Segment Start: Supplied records

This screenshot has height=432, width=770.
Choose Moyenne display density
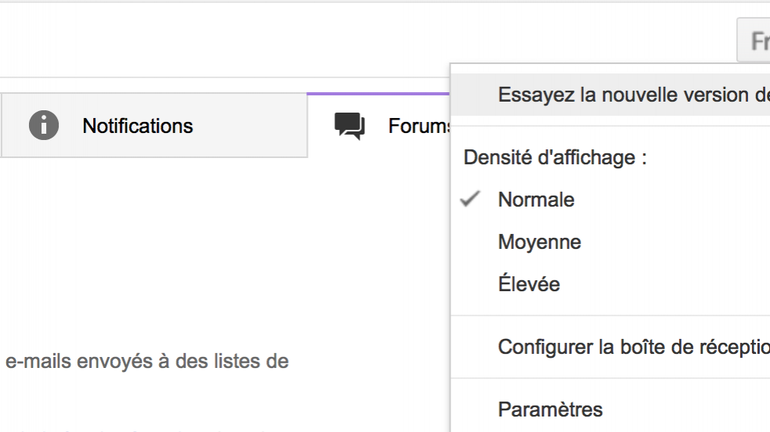pyautogui.click(x=539, y=242)
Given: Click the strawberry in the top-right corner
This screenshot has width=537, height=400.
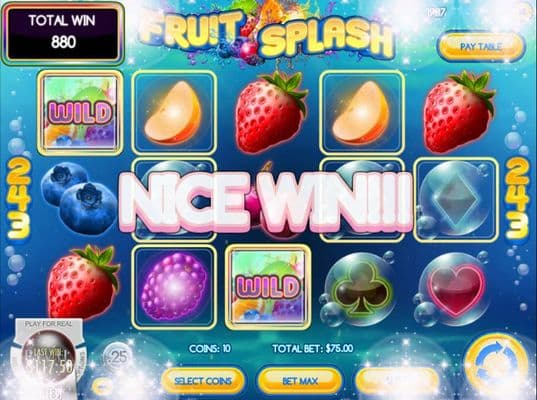Looking at the screenshot, I should pos(459,112).
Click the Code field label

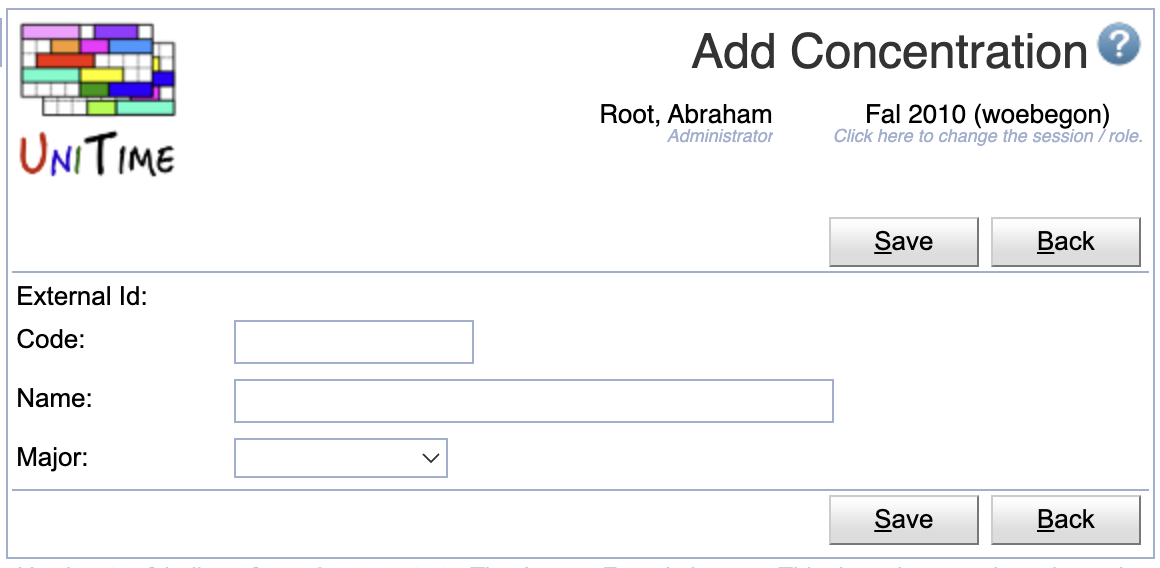pos(51,339)
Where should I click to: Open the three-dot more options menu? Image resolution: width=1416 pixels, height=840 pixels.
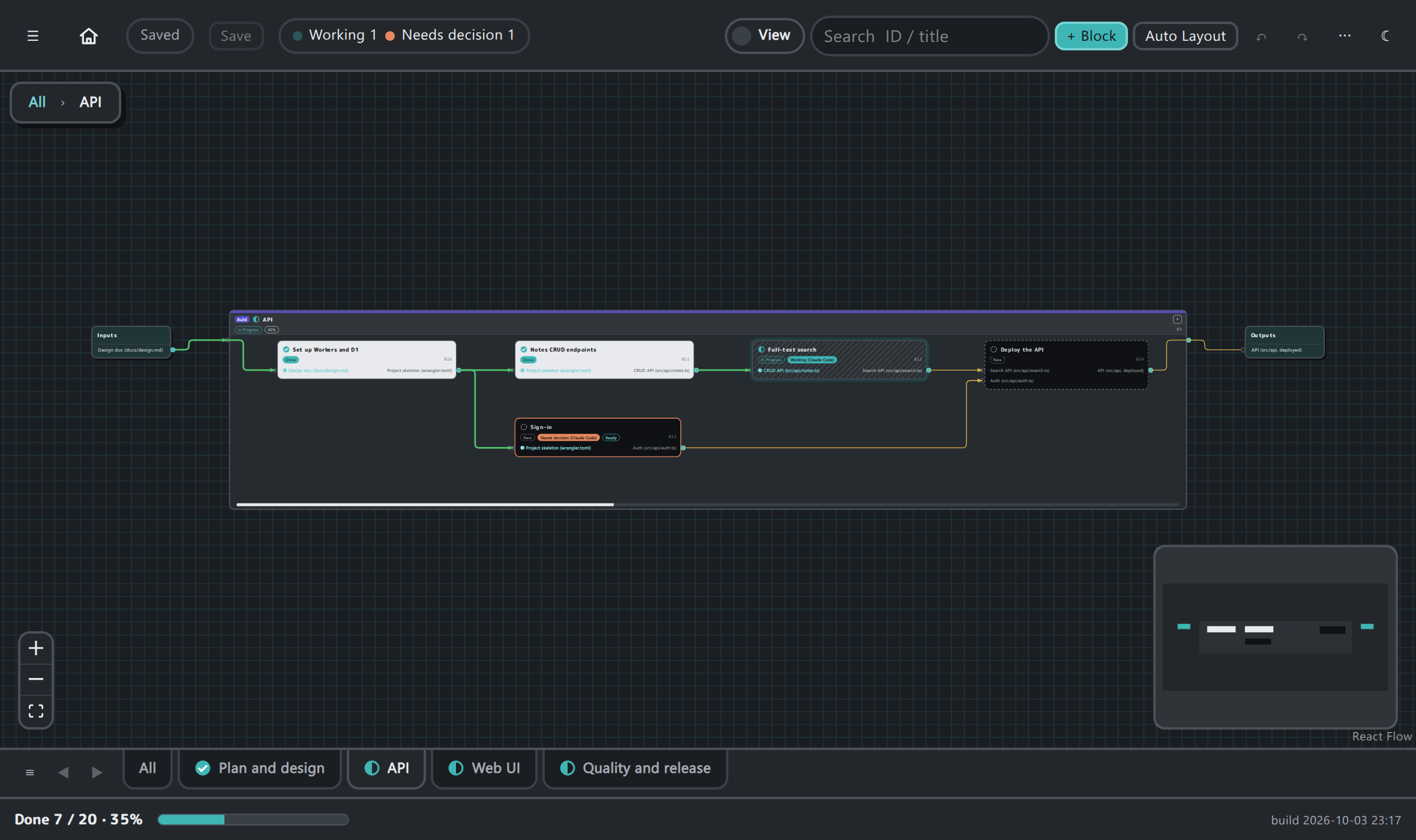pyautogui.click(x=1345, y=36)
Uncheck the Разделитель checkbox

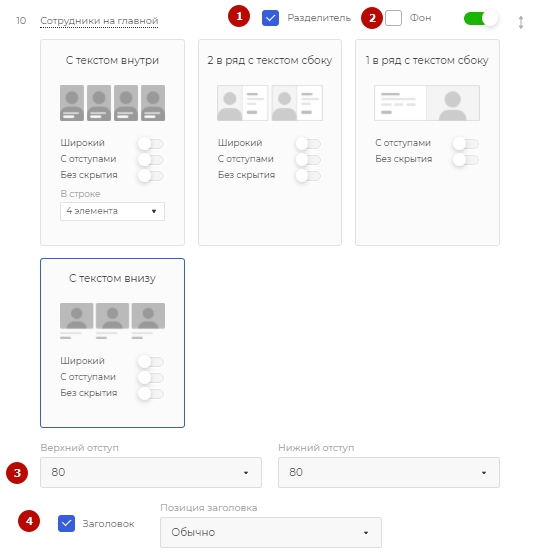270,18
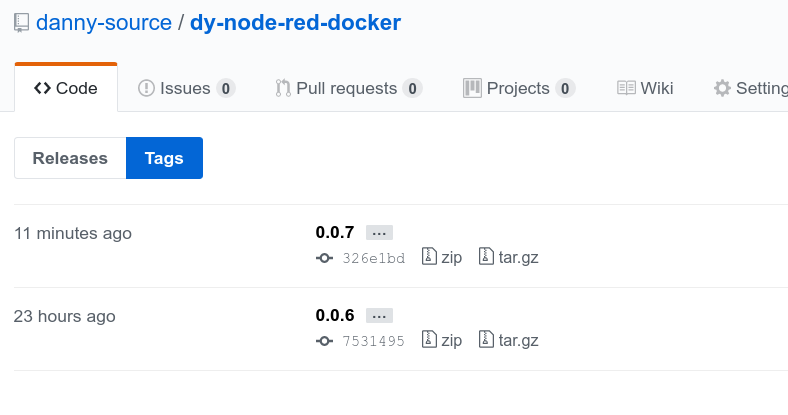Switch to the Code tab

[66, 88]
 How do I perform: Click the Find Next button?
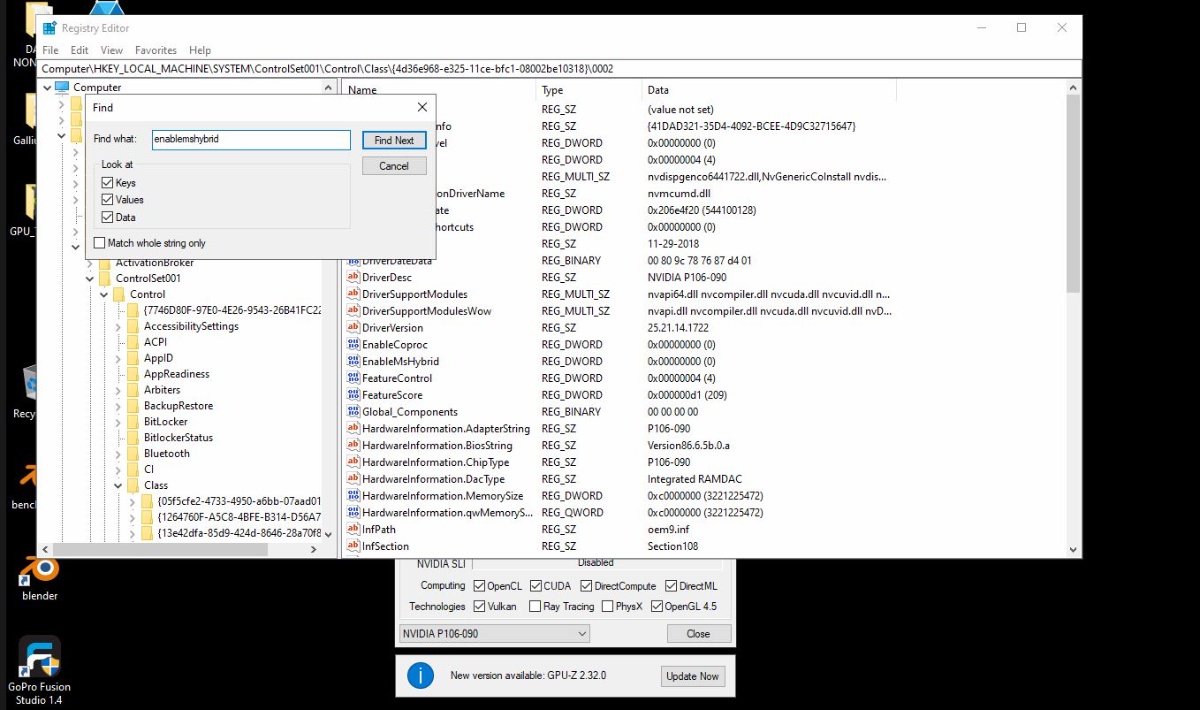[394, 140]
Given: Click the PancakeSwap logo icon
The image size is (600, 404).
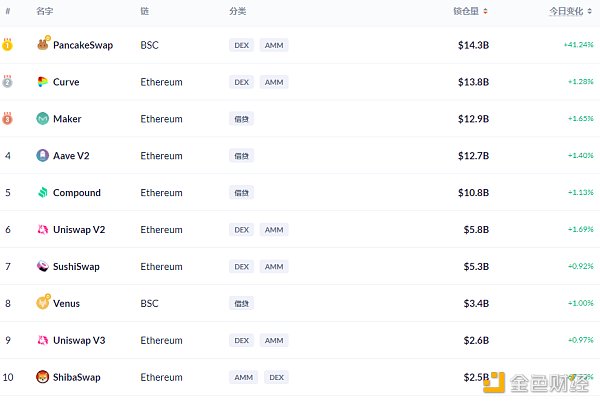Looking at the screenshot, I should coord(43,45).
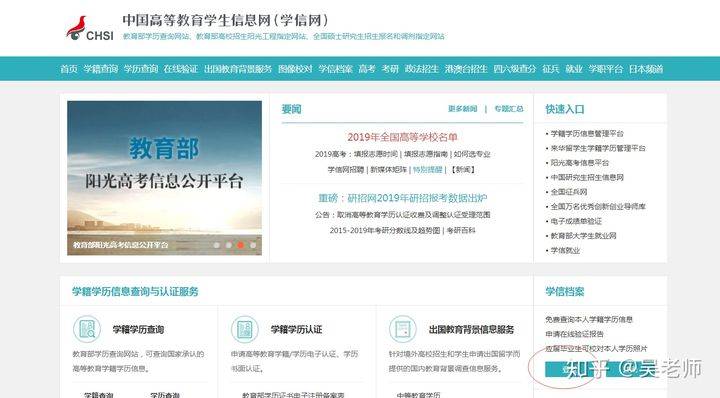Open 四六级查分 navigation item

click(515, 69)
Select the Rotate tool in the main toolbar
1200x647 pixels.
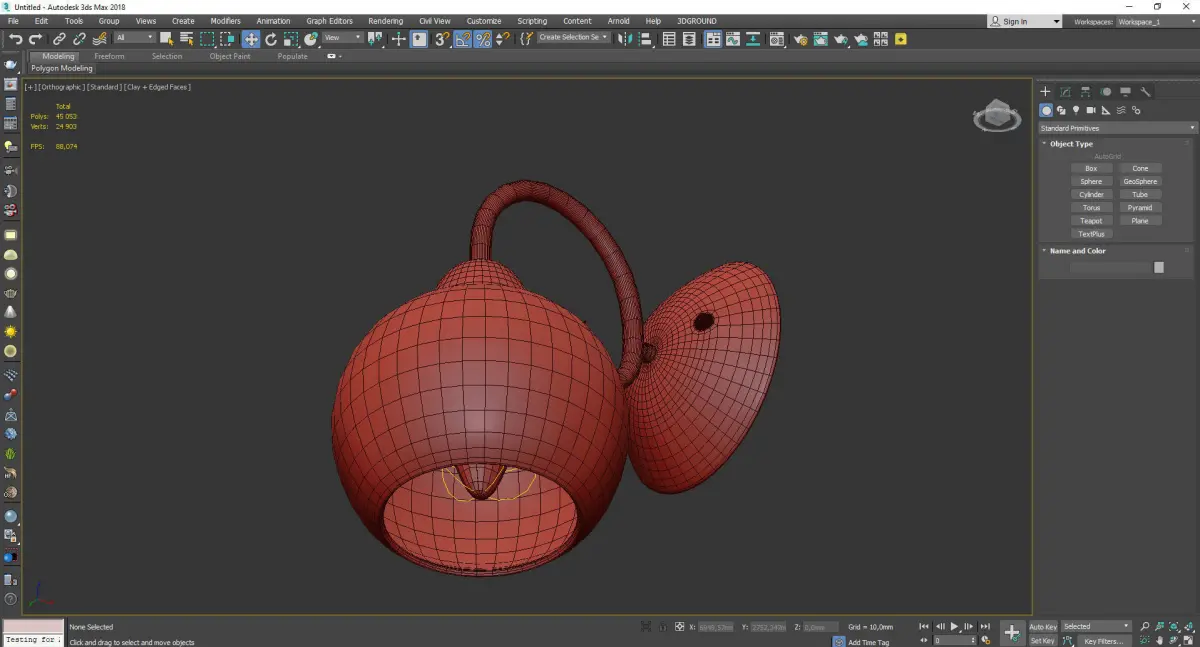tap(271, 39)
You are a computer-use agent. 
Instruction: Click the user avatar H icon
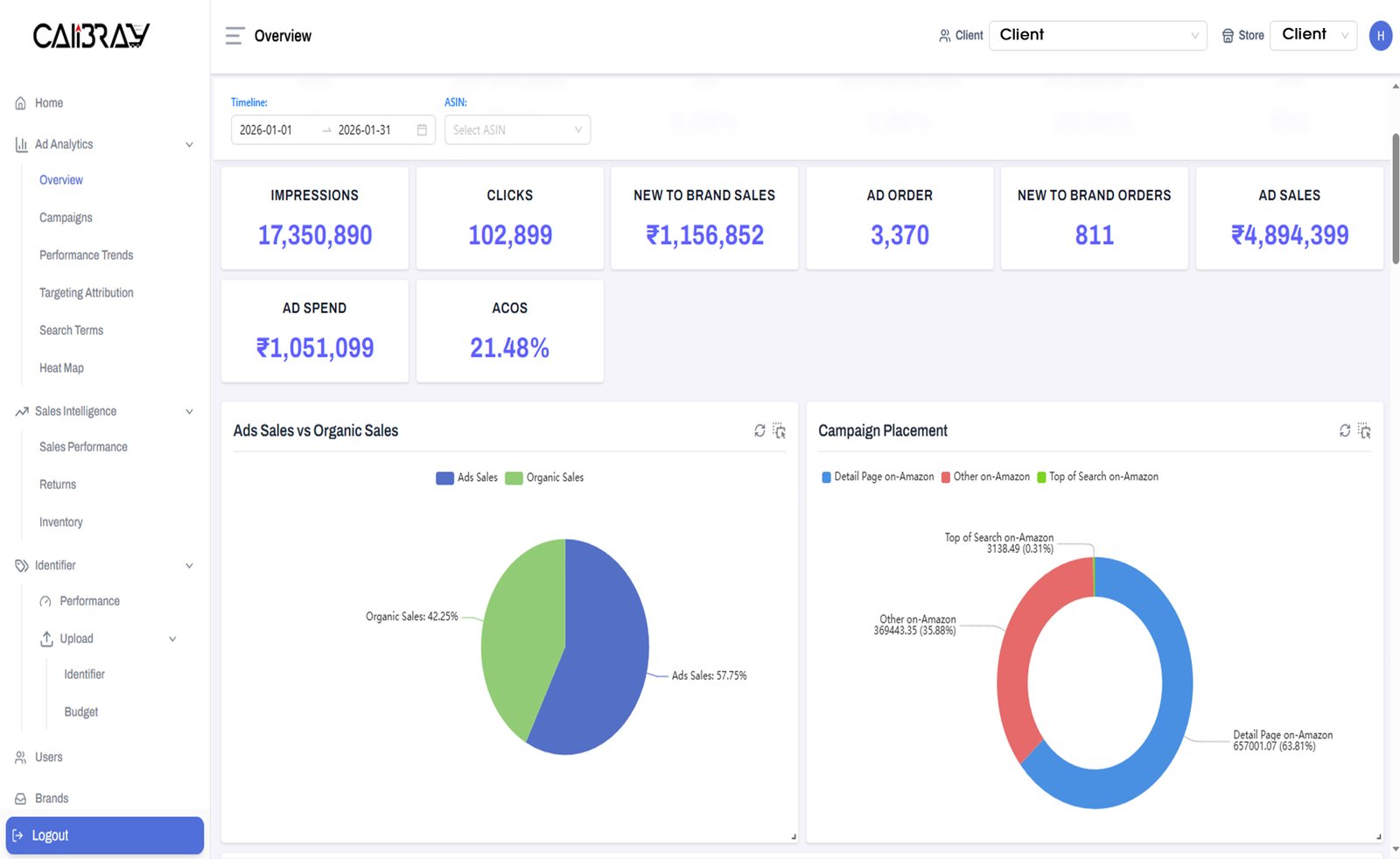click(x=1380, y=36)
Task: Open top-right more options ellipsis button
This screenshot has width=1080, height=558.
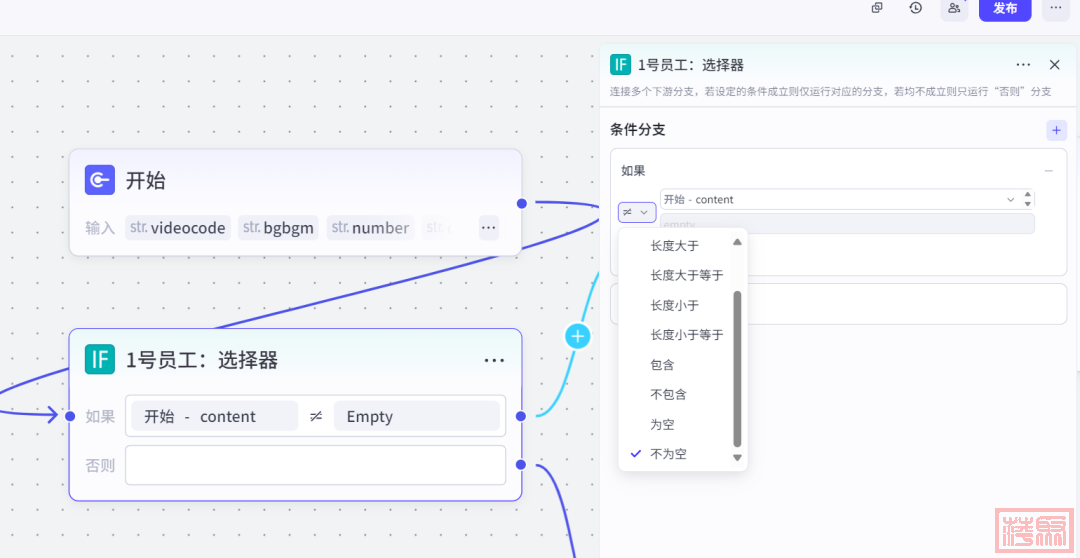Action: (x=1056, y=8)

Segment End: Supplied records

**Task goal:**
All lines in the preceding records that hold the word "Given" need to be copied.

**Response below:**
Given: Click the strawberry in the top-right corner
Given: Click the PancakeSwap logo icon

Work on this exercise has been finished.